_What is expected:_
Copy the data below word for word.

....

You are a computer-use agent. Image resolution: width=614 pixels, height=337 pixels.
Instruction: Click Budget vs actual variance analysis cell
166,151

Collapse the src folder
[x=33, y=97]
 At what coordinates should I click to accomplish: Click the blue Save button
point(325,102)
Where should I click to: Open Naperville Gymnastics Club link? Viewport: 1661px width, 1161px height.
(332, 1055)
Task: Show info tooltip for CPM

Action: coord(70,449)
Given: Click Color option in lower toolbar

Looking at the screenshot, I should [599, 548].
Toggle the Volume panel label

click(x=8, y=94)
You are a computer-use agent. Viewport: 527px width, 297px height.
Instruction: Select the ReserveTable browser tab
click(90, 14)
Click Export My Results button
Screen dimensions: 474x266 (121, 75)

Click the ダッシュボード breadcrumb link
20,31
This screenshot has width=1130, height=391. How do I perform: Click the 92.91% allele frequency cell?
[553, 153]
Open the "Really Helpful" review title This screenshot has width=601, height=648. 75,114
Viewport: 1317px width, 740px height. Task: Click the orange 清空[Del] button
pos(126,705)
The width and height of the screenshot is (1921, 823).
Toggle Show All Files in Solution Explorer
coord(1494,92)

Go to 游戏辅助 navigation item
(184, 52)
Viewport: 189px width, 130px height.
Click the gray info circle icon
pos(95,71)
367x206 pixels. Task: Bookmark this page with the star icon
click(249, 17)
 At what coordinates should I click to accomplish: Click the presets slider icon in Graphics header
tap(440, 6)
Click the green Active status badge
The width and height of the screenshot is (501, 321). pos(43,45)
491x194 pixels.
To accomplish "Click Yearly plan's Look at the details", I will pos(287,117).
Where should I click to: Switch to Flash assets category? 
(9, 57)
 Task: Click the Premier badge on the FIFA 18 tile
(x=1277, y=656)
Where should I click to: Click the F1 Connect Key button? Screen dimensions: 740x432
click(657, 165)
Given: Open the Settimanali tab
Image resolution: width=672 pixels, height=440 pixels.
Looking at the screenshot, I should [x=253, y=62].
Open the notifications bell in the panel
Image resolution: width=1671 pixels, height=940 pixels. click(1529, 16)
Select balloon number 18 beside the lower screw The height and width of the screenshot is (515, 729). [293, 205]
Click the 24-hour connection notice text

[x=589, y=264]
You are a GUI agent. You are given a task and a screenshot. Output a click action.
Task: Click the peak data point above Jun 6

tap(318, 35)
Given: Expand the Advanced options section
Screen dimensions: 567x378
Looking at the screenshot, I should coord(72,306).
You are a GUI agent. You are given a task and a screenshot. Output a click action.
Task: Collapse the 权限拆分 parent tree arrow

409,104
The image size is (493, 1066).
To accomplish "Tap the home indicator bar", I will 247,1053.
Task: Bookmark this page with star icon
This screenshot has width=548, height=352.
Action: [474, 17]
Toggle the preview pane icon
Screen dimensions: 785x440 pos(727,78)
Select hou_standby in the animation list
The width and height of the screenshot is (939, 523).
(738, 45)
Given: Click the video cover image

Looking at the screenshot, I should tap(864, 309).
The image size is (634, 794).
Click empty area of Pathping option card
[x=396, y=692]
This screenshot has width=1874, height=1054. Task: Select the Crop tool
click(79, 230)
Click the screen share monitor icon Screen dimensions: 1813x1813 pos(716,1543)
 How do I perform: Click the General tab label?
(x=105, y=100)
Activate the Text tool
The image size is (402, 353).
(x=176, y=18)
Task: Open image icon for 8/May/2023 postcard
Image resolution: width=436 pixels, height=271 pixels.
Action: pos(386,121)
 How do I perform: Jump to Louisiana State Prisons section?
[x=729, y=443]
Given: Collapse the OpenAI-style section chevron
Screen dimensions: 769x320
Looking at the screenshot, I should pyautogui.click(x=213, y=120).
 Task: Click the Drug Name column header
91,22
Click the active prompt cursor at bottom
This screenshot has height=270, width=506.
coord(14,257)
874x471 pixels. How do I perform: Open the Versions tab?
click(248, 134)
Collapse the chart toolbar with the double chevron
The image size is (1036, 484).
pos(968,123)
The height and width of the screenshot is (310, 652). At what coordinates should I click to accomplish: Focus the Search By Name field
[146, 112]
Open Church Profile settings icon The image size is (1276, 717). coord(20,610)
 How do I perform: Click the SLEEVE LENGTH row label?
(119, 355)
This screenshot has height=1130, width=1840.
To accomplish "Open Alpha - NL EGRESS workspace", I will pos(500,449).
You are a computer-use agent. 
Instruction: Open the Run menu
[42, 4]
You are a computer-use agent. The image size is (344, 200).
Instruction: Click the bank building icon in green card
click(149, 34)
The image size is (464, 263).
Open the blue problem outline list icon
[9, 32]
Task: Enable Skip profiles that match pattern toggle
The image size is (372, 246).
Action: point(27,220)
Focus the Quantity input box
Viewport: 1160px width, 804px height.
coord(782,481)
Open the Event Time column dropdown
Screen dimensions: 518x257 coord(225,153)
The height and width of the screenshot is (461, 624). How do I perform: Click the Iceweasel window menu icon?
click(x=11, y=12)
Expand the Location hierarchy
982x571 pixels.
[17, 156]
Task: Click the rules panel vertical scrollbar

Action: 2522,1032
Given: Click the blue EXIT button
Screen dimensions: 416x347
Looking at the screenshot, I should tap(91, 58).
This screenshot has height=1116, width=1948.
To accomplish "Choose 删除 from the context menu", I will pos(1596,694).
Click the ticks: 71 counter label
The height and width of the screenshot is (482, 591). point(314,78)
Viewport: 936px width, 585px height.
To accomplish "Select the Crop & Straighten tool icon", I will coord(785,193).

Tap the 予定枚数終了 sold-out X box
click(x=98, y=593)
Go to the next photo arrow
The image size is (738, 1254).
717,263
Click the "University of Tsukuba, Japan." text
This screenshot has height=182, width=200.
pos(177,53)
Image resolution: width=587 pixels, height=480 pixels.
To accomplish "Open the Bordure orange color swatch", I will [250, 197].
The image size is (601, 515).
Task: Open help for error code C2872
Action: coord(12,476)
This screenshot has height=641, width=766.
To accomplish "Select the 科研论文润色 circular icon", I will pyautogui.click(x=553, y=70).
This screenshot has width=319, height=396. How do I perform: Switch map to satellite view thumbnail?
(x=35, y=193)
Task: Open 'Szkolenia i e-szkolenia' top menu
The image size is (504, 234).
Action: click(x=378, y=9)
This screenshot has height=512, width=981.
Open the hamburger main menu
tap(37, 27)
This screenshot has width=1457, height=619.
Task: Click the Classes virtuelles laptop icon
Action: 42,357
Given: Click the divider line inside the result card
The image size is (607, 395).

....

_Expected answer:_
You are a computer-use agent. Image resolution: width=614 pixels, height=337 pixels.
Instruction: Click Budget vs actual variance analysis cell
166,151

Collapse the src folder
[x=33, y=97]
 At what coordinates should I click to accomplish: Click the blue Save button
point(325,102)
Where should I click to: Open Naperville Gymnastics Club link? Viewport: 1661px width, 1161px height.
(332, 1055)
Task: Show info tooltip for CPM

Action: coord(70,449)
Given: Click Color option in lower toolbar

Looking at the screenshot, I should [599, 548].
Toggle the Volume panel label

click(x=8, y=94)
You are a computer-use agent. Viewport: 527px width, 297px height.
Instruction: Select the ReserveTable browser tab
click(90, 14)
Click Export My Results button
Screen dimensions: 474x266 (121, 75)

Click the ダッシュボード breadcrumb link
20,31
This screenshot has width=1130, height=391. How do I perform: Click the 92.91% allele frequency cell?
[553, 153]
Open the "Really Helpful" review title This screenshot has width=601, height=648. 75,114
Viewport: 1317px width, 740px height. Task: Click the orange 清空[Del] button
pos(126,705)
The width and height of the screenshot is (1921, 823).
Toggle Show All Files in Solution Explorer
coord(1494,92)

Go to 游戏辅助 navigation item
(184, 52)
Viewport: 189px width, 130px height.
Click the gray info circle icon
pos(95,71)
367x206 pixels. Task: Bookmark this page with the star icon
click(249, 17)
 At what coordinates should I click to accomplish: Click the presets slider icon in Graphics header
tap(440, 6)
Click the green Active status badge
The width and height of the screenshot is (501, 321). pos(43,45)
491x194 pixels.
To accomplish "Click Yearly plan's Look at the details", I will pos(287,117).
Where should I click to: Switch to Flash assets category? 
(9, 57)
 Task: Click the Premier badge on the FIFA 18 tile
(x=1277, y=656)
Where should I click to: Click the F1 Connect Key button? Screen dimensions: 740x432
click(657, 165)
Given: Open the Settimanali tab
Image resolution: width=672 pixels, height=440 pixels.
Looking at the screenshot, I should [x=253, y=62].
Open the notifications bell in the panel
Image resolution: width=1671 pixels, height=940 pixels. click(1529, 16)
Select balloon number 18 beside the lower screw The height and width of the screenshot is (515, 729). [293, 205]
Click the 24-hour connection notice text

[x=589, y=264]
You are a GUI agent. You are given a task and a screenshot. Output a click action.
Task: Click the peak data point above Jun 6

tap(318, 35)
Given: Expand the Advanced options section
Screen dimensions: 567x378
Looking at the screenshot, I should coord(72,306).
You are a GUI agent. You are given a task and a screenshot. Output a click action.
Task: Collapse the 权限拆分 parent tree arrow

409,104
The image size is (493, 1066).
To accomplish "Tap the home indicator bar", I will 247,1053.
Task: Bookmark this page with star icon
This screenshot has width=548, height=352.
Action: [474, 17]
Toggle the preview pane icon
Screen dimensions: 785x440 pos(727,78)
Select hou_standby in the animation list
The width and height of the screenshot is (939, 523).
(738, 45)
Given: Click the video cover image

Looking at the screenshot, I should tap(864, 309).
The image size is (634, 794).
Click empty area of Pathping option card
[x=396, y=692]
This screenshot has width=1874, height=1054. Task: Select the Crop tool
click(79, 230)
Click the screen share monitor icon Screen dimensions: 1813x1813 pos(716,1543)
 How do I perform: Click the General tab label?
(x=105, y=100)
Activate the Text tool
The image size is (402, 353).
(x=176, y=18)
Task: Open image icon for 8/May/2023 postcard
Image resolution: width=436 pixels, height=271 pixels.
Action: pos(386,121)
 How do I perform: Jump to Louisiana State Prisons section?
[x=729, y=443]
Given: Collapse the OpenAI-style section chevron
Screen dimensions: 769x320
Looking at the screenshot, I should pyautogui.click(x=213, y=120).
 Task: Click the Drug Name column header
91,22
Click the active prompt cursor at bottom
This screenshot has height=270, width=506.
coord(14,257)
874x471 pixels. How do I perform: Open the Versions tab?
click(248, 134)
Collapse the chart toolbar with the double chevron
The image size is (1036, 484).
pos(968,123)
The height and width of the screenshot is (310, 652). At what coordinates should I click to accomplish: Focus the Search By Name field
[146, 112]
Open Church Profile settings icon The image size is (1276, 717). coord(20,610)
 How do I perform: Click the SLEEVE LENGTH row label?
(119, 355)
This screenshot has height=1130, width=1840.
To accomplish "Open Alpha - NL EGRESS workspace", I will pos(500,449).
You are a computer-use agent. 
Instruction: Open the Run menu
[42, 4]
You are a computer-use agent. The image size is (344, 200).
Instruction: Click the bank building icon in green card
click(149, 34)
The image size is (464, 263).
Open the blue problem outline list icon
[9, 32]
Task: Enable Skip profiles that match pattern toggle
The image size is (372, 246).
Action: point(27,220)
Focus the Quantity input box
Viewport: 1160px width, 804px height.
coord(782,481)
Open the Event Time column dropdown
Screen dimensions: 518x257 coord(225,153)
The height and width of the screenshot is (461, 624). How do I perform: Click the Iceweasel window menu icon?
click(x=11, y=12)
Expand the Location hierarchy
982x571 pixels.
[17, 156]
Task: Click the rules panel vertical scrollbar

Action: 2522,1032
Given: Click the blue EXIT button
Screen dimensions: 416x347
Looking at the screenshot, I should tap(91, 58).
This screenshot has height=1116, width=1948.
To accomplish "Choose 删除 from the context menu", I will pos(1596,694).
Click the ticks: 71 counter label
The height and width of the screenshot is (482, 591). point(314,78)
Viewport: 936px width, 585px height.
To accomplish "Select the Crop & Straighten tool icon", I will coord(785,193).

Tap the 予定枚数終了 sold-out X box
click(x=98, y=593)
Go to the next photo arrow
The image size is (738, 1254).
717,263
Click the "University of Tsukuba, Japan." text
This screenshot has height=182, width=200.
pos(177,53)
Image resolution: width=587 pixels, height=480 pixels.
To accomplish "Open the Bordure orange color swatch", I will [250, 197].
The image size is (601, 515).
Task: Open help for error code C2872
Action: coord(12,476)
This screenshot has height=641, width=766.
To accomplish "Select the 科研论文润色 circular icon", I will pyautogui.click(x=553, y=70).
This screenshot has width=319, height=396. How do I perform: Switch map to satellite view thumbnail?
(x=35, y=193)
Task: Open 'Szkolenia i e-szkolenia' top menu
The image size is (504, 234).
Action: click(x=378, y=9)
This screenshot has height=512, width=981.
Open the hamburger main menu
tap(37, 27)
This screenshot has width=1457, height=619.
Task: Click the Classes virtuelles laptop icon
Action: 42,357
Given: Click the divider line inside the result card
The image size is (607, 395).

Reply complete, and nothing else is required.